[PAGE EXCERPT]:
################

Assigning a value to solar panels for taxation purposes can be a bit tricky because there aren’t that many homes with solar panels. Additionally, in some areas, adding solar panels may be more of a liability than an asset since there are upkeep costs that may scare away potential buyers. One real estate agent equated it to trying to sell a home with a swimming pool — not everyone will pay extra for it.

Despite the challenge, there is a simple cost-benefit analysis that can be done to better understand the proposed property tax exemption. If the goal is to produce more renewable energy, then the cost of the exemption can be compared to the benefits of solar production.

According to Mlive, Ann Arbor has a rule that increases a home’s market value by $1,100 per kilowatt of installed solar, calculated off city tax rates. Therefore, an 18-panel rooftop array, which produces approximately six megawatt hours of electricity annually, would increase the taxable value of a home by $5,300. That means that exempting solar panels would be a favor that costs state and local governments $176 in annual property taxes. That favor would cost less in places without a strong market for homes with solar panels.

The cost of this favor can be compared to the cost of a renewable energy credit on the open market, where six megawatt hours’ worth of credits may cost up to $150 per year or as little as $48 per year. Thus, it costs more to exempt solar than it does to buy renewable energy credits, though this may change depending on the market and local property tax rates.

It gets worse for the cost-benefit calculation. The benefits of increased solar energy use would only come from those people who choose to install solar panel as a means of obtaining the new solar panel exemption. That would be those who needed an extra $176 in incentives to choose a solar array. Meanwhile, the costs to the system would be generated by everyone with a solar panel array. This magnifies the costs and limits the benefits of an already shaky cost-benefit calculation.

If the goal is to generate more renewable energy, it is more effective to enter the market for renewable energy credits than to give tax exemptions for household solar arrays.

There are already subsidies at every step of the process needed to install solar. Lawmakers should re-examine the favors already extended to this power source instead of looking at new ways to expand them.

################

[INSTRUCTIONS TO FOLLOW]: Please state the amount by which Ann Arbor's rule increases a home's market value for each kilowatt of installed solar, according to the solar tax passage.

[Collected data]:
################

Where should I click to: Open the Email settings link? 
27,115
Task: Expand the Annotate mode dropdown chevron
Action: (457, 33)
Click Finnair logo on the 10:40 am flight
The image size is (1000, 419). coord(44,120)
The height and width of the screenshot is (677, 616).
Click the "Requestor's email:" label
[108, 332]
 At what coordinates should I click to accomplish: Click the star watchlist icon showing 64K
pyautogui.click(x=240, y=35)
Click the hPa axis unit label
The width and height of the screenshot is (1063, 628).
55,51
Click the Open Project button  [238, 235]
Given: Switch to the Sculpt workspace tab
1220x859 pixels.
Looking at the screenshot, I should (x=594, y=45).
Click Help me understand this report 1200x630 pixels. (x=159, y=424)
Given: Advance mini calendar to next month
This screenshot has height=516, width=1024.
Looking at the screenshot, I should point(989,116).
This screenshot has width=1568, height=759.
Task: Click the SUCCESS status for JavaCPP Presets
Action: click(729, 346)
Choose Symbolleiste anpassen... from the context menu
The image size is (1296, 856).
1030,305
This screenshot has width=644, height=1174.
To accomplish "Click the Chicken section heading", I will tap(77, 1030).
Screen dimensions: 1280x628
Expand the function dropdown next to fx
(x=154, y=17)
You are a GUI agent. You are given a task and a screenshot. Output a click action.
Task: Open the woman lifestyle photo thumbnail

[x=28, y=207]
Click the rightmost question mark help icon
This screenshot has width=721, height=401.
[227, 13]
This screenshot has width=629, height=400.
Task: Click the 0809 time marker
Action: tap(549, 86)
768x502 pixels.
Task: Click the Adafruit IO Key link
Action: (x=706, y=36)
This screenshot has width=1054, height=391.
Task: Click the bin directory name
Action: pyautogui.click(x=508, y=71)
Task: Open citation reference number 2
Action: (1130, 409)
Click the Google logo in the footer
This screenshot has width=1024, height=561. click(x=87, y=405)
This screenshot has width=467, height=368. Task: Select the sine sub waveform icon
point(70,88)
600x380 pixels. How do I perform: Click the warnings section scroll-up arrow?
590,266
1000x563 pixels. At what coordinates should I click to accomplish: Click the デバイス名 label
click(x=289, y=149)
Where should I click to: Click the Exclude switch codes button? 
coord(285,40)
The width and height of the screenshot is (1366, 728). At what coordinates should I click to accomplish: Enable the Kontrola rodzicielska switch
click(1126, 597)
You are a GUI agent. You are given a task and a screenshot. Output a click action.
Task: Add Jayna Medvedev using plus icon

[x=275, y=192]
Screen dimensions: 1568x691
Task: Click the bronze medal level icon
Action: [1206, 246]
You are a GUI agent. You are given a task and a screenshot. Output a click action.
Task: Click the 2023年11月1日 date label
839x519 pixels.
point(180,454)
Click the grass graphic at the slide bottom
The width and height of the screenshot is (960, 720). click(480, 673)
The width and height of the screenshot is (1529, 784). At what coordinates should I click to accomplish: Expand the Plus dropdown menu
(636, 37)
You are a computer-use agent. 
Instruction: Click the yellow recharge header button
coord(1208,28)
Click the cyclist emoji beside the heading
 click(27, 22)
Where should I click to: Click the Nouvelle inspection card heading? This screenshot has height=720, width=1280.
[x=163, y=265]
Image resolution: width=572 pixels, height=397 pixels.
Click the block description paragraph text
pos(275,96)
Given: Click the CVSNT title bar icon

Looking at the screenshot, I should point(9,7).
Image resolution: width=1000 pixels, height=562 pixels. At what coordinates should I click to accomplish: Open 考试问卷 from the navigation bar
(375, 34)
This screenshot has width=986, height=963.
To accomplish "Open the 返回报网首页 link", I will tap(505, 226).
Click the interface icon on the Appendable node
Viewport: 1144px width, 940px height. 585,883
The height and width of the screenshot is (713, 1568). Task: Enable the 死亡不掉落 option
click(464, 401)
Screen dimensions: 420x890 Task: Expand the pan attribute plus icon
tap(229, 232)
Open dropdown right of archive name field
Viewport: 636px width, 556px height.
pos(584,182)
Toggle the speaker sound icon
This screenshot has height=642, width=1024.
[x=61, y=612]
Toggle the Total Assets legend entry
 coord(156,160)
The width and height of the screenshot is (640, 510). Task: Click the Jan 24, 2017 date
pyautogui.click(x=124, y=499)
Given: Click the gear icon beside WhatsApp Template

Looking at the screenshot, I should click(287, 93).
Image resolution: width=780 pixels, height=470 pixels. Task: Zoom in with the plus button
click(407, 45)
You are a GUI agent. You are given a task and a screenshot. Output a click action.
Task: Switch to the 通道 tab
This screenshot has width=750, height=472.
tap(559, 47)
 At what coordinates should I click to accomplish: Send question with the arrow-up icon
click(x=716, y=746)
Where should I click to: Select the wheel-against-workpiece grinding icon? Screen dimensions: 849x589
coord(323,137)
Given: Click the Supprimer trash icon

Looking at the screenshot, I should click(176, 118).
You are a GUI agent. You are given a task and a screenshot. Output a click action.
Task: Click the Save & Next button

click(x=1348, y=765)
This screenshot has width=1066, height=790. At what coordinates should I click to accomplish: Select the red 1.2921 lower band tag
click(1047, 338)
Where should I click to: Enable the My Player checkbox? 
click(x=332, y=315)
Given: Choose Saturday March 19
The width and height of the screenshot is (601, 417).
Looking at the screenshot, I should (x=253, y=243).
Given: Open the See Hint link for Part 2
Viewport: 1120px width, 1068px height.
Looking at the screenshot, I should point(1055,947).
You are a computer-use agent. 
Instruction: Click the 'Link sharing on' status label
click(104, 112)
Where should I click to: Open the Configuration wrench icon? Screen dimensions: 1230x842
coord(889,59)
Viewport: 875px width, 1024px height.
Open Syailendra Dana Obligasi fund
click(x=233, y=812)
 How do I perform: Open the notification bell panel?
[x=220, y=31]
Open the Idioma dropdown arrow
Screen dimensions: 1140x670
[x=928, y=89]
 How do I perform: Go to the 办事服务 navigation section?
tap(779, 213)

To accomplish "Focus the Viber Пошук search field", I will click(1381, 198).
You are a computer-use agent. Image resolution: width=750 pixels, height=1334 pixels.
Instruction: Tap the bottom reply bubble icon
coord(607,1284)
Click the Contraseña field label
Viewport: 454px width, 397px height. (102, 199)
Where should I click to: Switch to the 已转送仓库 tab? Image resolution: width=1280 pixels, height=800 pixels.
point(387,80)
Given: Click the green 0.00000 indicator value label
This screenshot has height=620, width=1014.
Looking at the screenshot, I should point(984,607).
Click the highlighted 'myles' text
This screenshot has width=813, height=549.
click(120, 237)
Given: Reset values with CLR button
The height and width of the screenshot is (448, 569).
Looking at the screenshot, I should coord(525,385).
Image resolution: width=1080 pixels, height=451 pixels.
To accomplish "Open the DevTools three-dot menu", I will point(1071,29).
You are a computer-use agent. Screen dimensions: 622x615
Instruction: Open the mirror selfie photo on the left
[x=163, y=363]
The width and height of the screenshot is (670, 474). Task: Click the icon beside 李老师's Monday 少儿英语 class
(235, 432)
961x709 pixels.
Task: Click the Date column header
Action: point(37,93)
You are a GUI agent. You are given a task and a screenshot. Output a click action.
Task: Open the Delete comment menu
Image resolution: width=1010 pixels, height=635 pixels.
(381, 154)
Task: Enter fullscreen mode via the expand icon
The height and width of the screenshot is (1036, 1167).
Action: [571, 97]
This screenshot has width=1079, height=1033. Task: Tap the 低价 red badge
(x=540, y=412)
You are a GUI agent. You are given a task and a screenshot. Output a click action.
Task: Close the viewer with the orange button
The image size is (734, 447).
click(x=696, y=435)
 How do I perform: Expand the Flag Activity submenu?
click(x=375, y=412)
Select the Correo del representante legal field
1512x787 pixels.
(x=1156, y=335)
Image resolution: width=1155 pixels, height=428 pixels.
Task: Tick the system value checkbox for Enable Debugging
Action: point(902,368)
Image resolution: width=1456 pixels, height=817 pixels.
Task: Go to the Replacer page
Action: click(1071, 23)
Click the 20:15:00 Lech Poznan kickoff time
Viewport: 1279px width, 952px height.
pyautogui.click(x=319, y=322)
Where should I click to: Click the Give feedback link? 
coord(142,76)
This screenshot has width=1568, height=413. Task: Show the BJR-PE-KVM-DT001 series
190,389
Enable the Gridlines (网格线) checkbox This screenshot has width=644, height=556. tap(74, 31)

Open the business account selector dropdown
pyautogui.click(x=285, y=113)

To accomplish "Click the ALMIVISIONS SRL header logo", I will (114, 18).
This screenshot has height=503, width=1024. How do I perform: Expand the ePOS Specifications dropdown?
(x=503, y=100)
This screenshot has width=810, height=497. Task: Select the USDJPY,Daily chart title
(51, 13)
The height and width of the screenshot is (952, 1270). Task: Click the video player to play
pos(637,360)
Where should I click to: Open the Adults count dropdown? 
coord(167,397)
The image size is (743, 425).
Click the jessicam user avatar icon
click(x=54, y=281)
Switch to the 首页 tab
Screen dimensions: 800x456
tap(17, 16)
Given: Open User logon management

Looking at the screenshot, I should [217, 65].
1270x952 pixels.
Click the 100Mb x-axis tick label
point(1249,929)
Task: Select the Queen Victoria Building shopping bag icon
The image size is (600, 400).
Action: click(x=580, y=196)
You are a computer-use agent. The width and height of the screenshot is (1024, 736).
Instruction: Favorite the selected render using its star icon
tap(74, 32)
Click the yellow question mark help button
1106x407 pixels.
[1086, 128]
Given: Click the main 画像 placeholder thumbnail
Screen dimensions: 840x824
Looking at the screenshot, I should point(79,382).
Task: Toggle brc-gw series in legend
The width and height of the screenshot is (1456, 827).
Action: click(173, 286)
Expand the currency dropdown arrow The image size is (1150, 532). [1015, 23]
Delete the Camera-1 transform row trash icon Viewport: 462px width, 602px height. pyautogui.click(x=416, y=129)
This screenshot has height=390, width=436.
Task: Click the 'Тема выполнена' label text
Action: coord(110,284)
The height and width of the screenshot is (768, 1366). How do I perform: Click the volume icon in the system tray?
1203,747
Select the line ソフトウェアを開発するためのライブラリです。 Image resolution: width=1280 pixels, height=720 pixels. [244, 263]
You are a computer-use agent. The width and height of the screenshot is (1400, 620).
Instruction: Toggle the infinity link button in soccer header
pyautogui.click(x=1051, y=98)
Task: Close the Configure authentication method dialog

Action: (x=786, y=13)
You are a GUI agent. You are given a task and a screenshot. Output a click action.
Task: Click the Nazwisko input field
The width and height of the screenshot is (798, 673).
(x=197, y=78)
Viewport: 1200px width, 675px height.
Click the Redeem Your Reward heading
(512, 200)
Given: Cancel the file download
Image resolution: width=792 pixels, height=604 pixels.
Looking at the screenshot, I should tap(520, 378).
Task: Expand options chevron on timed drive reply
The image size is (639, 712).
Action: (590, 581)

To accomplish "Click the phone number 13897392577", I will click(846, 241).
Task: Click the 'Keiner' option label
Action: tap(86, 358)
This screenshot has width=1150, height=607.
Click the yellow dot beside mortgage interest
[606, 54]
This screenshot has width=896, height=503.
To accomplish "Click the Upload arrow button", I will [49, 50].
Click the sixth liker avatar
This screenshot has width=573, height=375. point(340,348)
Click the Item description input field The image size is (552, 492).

################

[RESPONSE TO THE EXERCISE]: $1,100 per kilowatt of installed solar.